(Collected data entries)
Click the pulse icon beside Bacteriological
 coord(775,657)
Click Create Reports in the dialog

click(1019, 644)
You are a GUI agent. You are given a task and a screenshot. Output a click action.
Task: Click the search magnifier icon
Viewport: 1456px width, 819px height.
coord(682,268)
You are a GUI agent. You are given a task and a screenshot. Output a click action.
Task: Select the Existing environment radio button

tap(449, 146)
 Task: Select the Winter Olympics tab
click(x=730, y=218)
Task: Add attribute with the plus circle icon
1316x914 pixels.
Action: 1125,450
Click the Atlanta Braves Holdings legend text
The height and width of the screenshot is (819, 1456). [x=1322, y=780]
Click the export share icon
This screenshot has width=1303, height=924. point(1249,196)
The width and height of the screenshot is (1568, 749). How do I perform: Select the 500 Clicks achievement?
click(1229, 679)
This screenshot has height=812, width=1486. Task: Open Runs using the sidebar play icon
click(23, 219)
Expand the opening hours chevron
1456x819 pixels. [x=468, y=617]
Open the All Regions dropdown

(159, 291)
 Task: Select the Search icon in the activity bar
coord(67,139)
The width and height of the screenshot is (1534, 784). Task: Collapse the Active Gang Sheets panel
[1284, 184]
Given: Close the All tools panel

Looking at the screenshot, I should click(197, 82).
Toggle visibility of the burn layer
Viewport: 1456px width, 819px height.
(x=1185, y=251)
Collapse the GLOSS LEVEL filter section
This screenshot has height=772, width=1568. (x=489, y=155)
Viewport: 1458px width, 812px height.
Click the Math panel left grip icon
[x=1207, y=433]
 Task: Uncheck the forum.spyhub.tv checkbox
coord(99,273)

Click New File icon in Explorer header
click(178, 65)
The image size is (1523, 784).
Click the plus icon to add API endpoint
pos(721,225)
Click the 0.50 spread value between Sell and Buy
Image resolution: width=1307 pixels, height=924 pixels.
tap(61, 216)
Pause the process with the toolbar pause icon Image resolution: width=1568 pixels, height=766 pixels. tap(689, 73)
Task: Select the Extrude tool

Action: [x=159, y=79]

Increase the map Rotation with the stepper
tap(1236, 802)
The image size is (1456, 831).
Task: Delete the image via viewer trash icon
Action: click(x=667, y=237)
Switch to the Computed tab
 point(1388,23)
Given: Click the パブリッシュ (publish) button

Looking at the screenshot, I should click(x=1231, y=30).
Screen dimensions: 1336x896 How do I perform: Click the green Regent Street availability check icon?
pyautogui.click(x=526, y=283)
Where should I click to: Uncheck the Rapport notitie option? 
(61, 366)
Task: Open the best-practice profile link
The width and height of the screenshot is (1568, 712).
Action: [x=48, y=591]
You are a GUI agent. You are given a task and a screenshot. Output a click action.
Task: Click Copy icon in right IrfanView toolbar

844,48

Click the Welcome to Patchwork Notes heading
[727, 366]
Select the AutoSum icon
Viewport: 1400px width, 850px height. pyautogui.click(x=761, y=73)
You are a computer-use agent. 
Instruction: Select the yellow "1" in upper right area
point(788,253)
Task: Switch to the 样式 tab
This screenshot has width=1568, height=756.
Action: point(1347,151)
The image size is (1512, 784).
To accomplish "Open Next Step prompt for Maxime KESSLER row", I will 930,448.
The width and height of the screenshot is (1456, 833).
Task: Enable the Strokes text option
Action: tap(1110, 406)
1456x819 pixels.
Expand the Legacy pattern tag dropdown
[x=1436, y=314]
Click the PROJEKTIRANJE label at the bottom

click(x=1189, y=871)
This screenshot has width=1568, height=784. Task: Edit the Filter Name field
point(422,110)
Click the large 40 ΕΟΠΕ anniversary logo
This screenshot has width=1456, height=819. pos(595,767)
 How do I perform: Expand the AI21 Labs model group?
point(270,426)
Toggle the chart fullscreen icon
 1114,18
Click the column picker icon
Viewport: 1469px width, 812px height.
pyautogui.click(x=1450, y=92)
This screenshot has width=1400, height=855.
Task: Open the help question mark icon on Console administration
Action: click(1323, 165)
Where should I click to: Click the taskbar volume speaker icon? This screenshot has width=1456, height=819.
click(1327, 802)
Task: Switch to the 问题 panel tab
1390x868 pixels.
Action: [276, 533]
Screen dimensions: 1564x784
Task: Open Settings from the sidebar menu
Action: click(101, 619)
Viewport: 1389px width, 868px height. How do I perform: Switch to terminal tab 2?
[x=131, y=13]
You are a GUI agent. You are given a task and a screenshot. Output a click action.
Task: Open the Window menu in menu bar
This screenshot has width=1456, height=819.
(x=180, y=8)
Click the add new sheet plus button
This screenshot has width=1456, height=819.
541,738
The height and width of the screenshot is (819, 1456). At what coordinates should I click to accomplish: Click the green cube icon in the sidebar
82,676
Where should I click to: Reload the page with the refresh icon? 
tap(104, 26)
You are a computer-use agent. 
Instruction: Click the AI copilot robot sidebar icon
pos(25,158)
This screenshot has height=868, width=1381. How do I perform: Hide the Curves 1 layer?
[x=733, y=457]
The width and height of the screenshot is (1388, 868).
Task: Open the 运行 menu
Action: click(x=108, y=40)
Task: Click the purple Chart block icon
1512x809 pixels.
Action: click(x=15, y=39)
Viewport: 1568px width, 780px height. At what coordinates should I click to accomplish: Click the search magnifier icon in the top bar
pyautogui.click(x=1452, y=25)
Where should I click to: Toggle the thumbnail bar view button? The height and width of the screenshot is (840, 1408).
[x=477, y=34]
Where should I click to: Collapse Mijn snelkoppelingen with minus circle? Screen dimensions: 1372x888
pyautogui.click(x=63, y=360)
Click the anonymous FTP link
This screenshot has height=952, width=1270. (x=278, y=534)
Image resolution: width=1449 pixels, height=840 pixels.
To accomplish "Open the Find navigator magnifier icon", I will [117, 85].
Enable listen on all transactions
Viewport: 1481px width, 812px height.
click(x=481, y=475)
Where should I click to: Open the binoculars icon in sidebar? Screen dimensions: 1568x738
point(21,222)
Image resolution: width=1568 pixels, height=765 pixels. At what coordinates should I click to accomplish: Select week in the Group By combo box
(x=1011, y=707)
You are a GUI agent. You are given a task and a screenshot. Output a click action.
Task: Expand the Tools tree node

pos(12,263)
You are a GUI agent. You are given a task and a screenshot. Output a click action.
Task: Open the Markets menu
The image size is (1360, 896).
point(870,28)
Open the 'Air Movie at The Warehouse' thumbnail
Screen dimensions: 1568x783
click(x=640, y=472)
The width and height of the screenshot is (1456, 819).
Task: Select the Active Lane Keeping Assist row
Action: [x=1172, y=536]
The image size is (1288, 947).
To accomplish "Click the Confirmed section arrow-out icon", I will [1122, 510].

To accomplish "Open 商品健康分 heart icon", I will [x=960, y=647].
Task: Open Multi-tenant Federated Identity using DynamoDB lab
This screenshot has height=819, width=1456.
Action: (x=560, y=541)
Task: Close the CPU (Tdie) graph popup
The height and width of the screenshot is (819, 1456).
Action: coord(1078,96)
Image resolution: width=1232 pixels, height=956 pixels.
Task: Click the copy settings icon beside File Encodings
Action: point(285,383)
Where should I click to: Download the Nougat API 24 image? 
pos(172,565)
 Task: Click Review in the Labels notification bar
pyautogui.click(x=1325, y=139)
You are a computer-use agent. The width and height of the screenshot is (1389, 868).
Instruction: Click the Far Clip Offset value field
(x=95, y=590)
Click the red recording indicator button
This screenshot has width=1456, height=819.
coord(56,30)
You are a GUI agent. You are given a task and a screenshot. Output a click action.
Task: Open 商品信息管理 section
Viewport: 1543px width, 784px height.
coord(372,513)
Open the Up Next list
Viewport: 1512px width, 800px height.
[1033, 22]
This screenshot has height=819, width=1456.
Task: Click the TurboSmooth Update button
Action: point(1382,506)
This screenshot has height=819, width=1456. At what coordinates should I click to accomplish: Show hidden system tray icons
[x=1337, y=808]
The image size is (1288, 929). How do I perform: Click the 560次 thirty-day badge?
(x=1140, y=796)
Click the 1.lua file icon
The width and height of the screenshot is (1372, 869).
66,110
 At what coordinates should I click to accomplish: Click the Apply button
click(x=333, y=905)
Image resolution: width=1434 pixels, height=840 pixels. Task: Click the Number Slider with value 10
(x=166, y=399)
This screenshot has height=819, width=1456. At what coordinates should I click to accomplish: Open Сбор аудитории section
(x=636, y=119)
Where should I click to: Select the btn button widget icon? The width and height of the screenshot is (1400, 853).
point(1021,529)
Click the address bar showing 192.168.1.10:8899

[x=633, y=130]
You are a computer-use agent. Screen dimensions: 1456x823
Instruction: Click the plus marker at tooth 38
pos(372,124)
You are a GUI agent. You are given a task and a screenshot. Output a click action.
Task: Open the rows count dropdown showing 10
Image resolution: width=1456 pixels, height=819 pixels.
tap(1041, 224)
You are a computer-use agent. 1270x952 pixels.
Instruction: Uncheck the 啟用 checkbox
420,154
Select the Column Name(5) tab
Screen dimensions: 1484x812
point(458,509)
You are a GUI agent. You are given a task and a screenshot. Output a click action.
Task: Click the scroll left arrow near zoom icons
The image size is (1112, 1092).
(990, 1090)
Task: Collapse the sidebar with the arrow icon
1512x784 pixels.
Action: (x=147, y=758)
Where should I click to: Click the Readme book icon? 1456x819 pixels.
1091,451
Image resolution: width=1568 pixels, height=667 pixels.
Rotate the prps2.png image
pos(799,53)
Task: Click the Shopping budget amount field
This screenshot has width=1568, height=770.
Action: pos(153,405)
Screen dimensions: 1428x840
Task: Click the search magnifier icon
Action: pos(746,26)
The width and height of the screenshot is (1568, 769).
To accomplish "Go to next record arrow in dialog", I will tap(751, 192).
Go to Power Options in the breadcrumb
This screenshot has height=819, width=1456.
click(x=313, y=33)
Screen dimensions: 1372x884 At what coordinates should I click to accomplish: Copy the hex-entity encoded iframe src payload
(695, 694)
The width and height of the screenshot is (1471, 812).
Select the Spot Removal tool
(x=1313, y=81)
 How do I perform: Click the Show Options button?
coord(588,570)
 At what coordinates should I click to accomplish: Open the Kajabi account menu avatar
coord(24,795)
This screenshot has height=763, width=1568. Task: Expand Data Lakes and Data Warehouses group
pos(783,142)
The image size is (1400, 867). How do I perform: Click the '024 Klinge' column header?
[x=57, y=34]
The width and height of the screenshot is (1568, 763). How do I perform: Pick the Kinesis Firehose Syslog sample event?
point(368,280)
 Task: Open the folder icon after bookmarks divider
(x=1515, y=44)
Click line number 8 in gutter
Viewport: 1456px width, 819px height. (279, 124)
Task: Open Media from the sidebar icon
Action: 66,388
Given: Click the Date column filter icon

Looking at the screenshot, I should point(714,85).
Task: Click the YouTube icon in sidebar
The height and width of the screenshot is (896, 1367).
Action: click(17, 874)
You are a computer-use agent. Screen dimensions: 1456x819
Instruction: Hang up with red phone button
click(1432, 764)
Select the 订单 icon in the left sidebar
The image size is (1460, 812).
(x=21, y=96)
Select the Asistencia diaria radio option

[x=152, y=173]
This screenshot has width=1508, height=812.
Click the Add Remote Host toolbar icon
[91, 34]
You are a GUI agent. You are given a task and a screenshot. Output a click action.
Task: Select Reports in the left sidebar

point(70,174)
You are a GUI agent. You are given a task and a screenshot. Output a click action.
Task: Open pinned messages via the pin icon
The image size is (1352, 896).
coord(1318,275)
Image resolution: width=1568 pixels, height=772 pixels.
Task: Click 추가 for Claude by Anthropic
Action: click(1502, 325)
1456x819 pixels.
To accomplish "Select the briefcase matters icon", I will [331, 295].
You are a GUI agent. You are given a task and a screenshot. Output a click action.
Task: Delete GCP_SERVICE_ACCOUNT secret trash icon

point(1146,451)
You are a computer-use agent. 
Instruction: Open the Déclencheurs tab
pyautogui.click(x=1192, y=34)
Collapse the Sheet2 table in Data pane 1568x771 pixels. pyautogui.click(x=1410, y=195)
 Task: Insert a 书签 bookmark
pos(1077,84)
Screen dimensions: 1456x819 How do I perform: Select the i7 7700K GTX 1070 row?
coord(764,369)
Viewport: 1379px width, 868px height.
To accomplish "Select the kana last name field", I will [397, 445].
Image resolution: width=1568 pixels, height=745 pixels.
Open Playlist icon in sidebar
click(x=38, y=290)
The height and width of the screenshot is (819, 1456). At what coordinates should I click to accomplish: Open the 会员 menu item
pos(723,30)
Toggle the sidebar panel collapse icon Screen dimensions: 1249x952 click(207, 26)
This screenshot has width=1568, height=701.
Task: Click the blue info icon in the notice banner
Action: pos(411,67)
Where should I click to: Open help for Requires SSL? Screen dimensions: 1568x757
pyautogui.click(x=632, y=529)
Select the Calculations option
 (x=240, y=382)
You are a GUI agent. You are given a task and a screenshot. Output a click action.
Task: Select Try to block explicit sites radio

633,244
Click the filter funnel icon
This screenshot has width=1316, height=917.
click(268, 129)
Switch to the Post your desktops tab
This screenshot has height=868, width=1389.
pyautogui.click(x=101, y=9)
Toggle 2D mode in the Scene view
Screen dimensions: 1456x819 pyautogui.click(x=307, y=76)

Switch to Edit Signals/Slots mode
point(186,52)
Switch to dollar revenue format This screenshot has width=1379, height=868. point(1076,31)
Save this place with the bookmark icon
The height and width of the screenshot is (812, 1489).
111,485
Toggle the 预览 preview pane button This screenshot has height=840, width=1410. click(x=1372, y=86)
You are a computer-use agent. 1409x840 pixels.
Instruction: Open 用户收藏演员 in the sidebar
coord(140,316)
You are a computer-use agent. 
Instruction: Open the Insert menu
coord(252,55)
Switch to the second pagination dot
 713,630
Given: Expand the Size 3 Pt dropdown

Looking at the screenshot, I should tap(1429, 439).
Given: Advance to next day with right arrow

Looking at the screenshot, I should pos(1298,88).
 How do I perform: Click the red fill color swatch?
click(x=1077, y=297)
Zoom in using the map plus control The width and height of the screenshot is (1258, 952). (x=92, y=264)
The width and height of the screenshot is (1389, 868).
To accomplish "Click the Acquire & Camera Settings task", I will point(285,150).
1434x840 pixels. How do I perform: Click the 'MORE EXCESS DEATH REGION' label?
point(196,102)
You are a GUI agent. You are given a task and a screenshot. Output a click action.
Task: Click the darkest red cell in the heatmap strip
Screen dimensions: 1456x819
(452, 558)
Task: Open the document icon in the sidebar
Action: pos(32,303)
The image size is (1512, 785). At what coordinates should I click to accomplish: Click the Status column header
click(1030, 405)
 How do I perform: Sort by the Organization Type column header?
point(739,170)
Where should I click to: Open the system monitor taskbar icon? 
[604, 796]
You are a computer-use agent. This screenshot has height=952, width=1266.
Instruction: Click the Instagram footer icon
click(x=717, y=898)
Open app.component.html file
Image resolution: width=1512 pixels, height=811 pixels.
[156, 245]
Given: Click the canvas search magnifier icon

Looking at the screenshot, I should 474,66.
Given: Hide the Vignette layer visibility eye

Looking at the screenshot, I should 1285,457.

WORK REQUIRED
Give nothing except how many lines of the records include "computer".

FINAL ANSWER
10